Define "identical"

When moving files if I choose skip identical, it uses a different definition of "identical" than I have in my head.
skip identical
I would like it to skip files with the same hash. It seems to skip based on attributes. perhaps file creation or last modified or something else. For me, I don't care if the attributes are different, if the data contained is the same then I don't need it.

(if it matters, the files seem to have identical names and file size but are not considered identical by whatever makes those decisions.)

Is there a way to define what identical means when moving files?

It's defined in the manual:

There's very little point comparing the file contents when copying files. It would take just as long (or longer) to read the contents of both files as it would to simply overwrite it.

As a professional photo organizer, I do a lot of duplicate removal. Yes, there are more consideration when de-duping photos as compared to other types of files.
If there are several criteria you need to compare, and you can't make mistakes, I recommend Duplicate Cleaner Pro by Digital Volcano. It has a few different modes depending on what kind of files you are working with.

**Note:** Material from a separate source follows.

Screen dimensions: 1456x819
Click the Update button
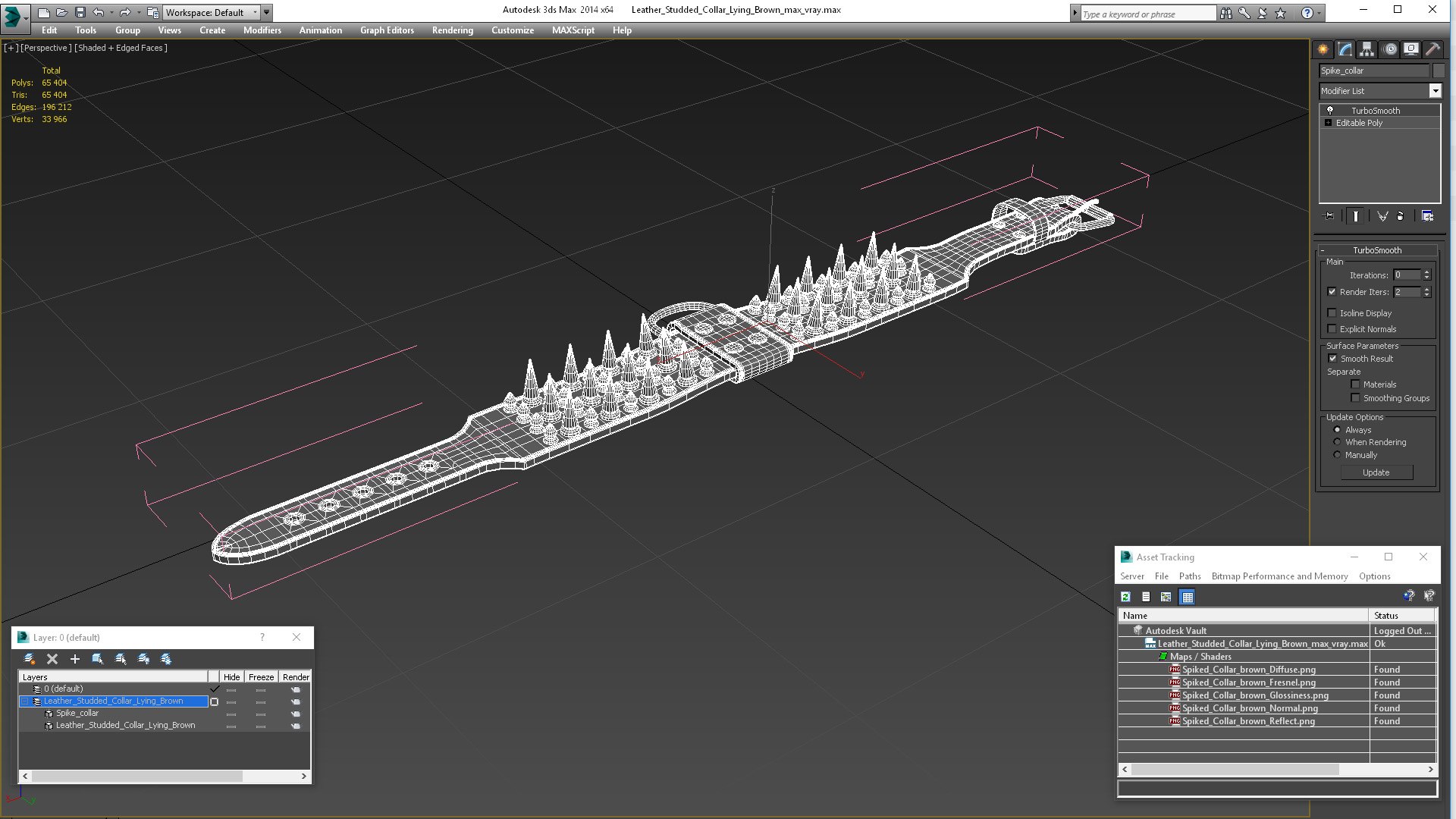point(1376,472)
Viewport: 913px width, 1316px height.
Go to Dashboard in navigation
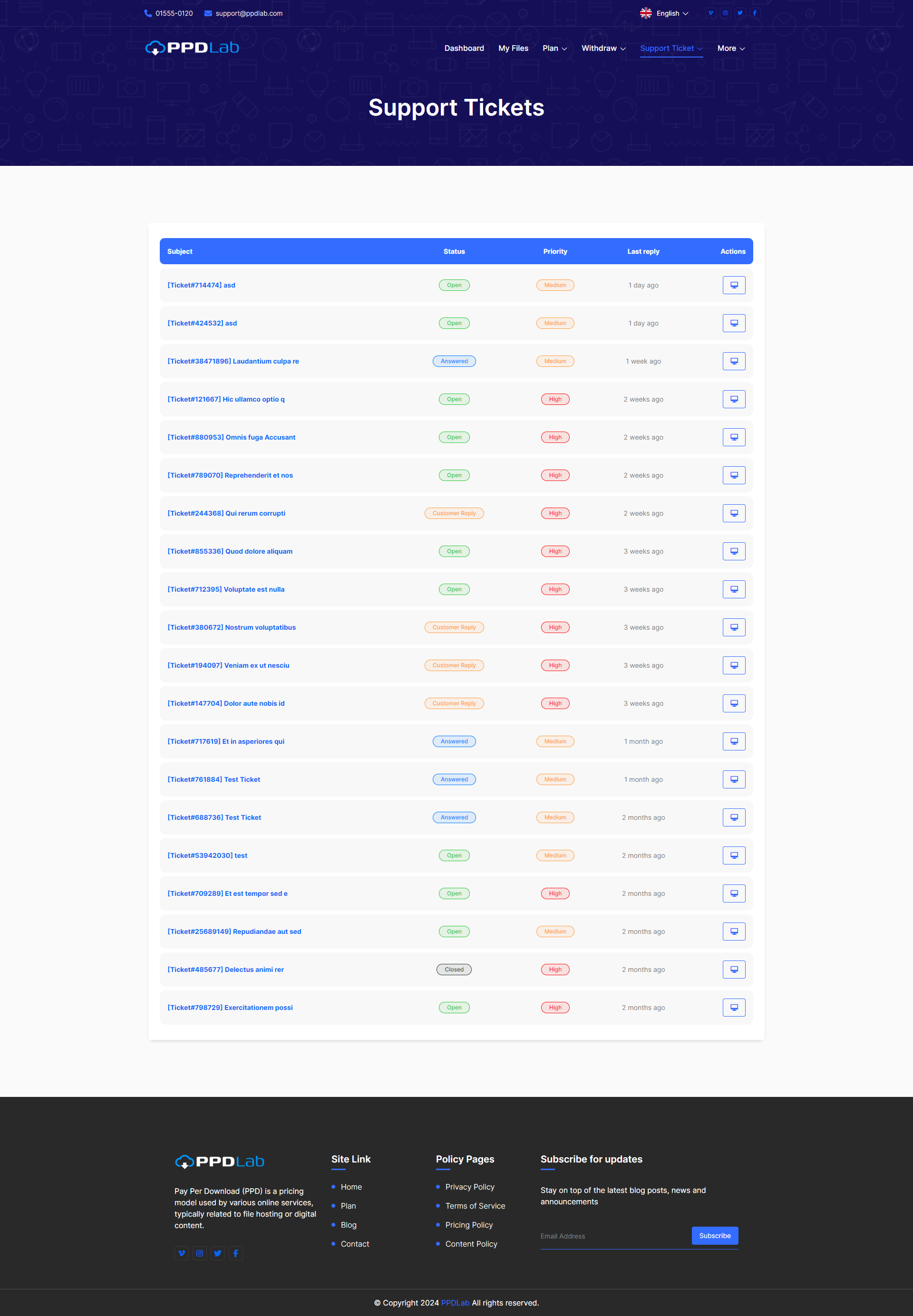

That isn't what I asked. My question was, "Is there a way to define what identical means when moving files?" Unless you are saying that I can change the manual and that will change how my installation works. Not sure how I would do that. Your attachment looks like it is from a website.

I'm not copying files; I am moving them.

I don't think we are talking about the same thing. Is there any additional information I can provide to clarify what I want to do?

Move/copy, it's the same thing. If you have to read both files to find out if they're the same or not, you may as well just replace the old ones.

one deletes the source the other doesn't.

Are you saying that if I choose "replace" instead of "skip" it will do a hash check comparison? Or are you saying that my files aren't important enough for me to make the effort?

Unless your solution verifies the data is the same, It seems like I might be better off using rename new and then deduping them after.

Say it does a hash check:

  • The files are different. What do you do? You'll move the source and replace the destination. You end up with one copy of the new file.
  • The files are the same. What do you do? You delete the original without moving it. You end up with one copy of the new file.

Now say it doesn't do a hash check, and you simply say "yes" to overwrite the original file. You end up with one copy of the new file.

The outcome is the same. There's no point doing the hash check if the eventual outcome is that you always end up keeping the new file, you may as well just overwrite in the first instance.

I keep them both. then copy the parent folder over instead.

Well, thanks. It seems like the answer to my question is no.

That's not what you originally said:

My answer was based on that. Anyway, to be explicit, no, you can't define what identical means.

1 Like

I do appreciate you taking the time to help me out. I see that the answer is, no. I suspected that, but it is good to have an official confirmation.

The following is just for clarification. No need to respond unless you want to clarify something.

I fully admit that I have no idea what a hash check would actually even check. Maybe metadata like creation date and modified date affect the hash and so what I was asking for was pointless. If that is how it works then I could see why there would be confusion.

Correct. If the actual data contained in the file is exactly the same, then I don't need two copies. I believe my answer was consistent with my original statement since in your example you said, "The files are different". Since you state they are different in your example, I keep both. In your second example you say the files are the same and in that case I didn't disagree with that example.

Generating a hash requires reading the entire file and performing a CPU-intensive algorithm on all of the data, for both the source and destination files. It is not a trivial operation in terms of time.

Thanks for the reply. I searched and it seems that hash check would not be affected by the file attributes since it is created from the binary data.

You are correct the hash option in opus for finding duplicates seems slower than other duplicate-finding software I use. I think I have used the feature in opus twice. Speed isn't usually a problem for me though as I can just let it run in the background.